Access Governance Pillars
Access governance is about ensuring the right people have the right access to the right resources at the right time.
🔄 Joiner–Mover–Leaver (JML) Framework
JML is the operational lifecycle of identity and access. It standardizes how organizations grant, change, and remove access as people move through their employment lifecycle.
Joiner
When a new identity enters your environment. Access should be granted automatically and consistently based on role, department, and security policy.
Mover
When an existing identity changes role, department, or scope of work. Access should adapt - adding what’s needed, revoking what’s no longer appropriate.
Leaver
When an identity leaves the organization or no longer requires access. Access should be revoked quickly and fully, closing accounts and reducing risk.
💡 Why it matters: JML reduces onboarding friction, prevents permission creep, and helps organizations meet compliance requirements.
🏷️ Role-Based Access Control (RBAC)
RBAC is a method of regulating access based on the roles of individual users within an organization.
Roles group permissions into logical sets aligned to job functions (e.g., Sales Rep, Finance Analyst, Support Engineer).
Users are assigned to roles, not directly to individual permissions.
Applications and systems map their entitlements to those roles.
Benefits:
Scales access assignment across hundreds or thousands of users.
Simplifies audits - “this person has this access because they are in this role.”

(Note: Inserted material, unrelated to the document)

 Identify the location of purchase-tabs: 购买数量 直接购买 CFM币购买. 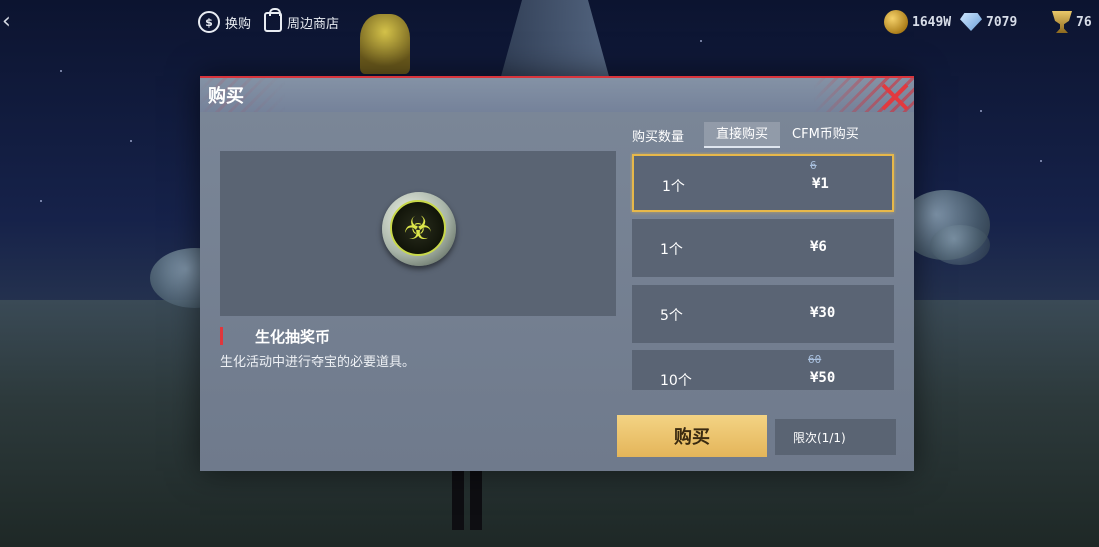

Reduces manual approval bottlenecks.
💡 Why it matters: RBAC lets you express business logic in a technical model, making access predictable and auditable.
🔒 Least Privilege
Least Privilege is the principle of granting the minimum access necessary for a user (or system) to perform its function.
Access is limited to only what is strictly required - nothing more.
Permissions should be regularly reviewed and adjusted as duties change.
Elevated privileges should be time-bound or just-in-time.
Benefits:
Reduces the attack surface of your organization.
Minimizes impact of compromised accounts.
Helps demonstrate strong controls to auditors.
💡 Why it matters: Even with perfect RBAC and JML, if roles themselves are too permissive, you still have excess risk. Least Privilege forces continual tightening.
🧩 How These Pillars Work Together
JML defines when access should change.
RBAC defines what access should be assigned.
Least Privilege defines how much access is appropriate.
Together they create a system where access is provisioned automatically at onboarding, adapts to role changes, and is revoked at offboarding - always with the minimum necessary rights.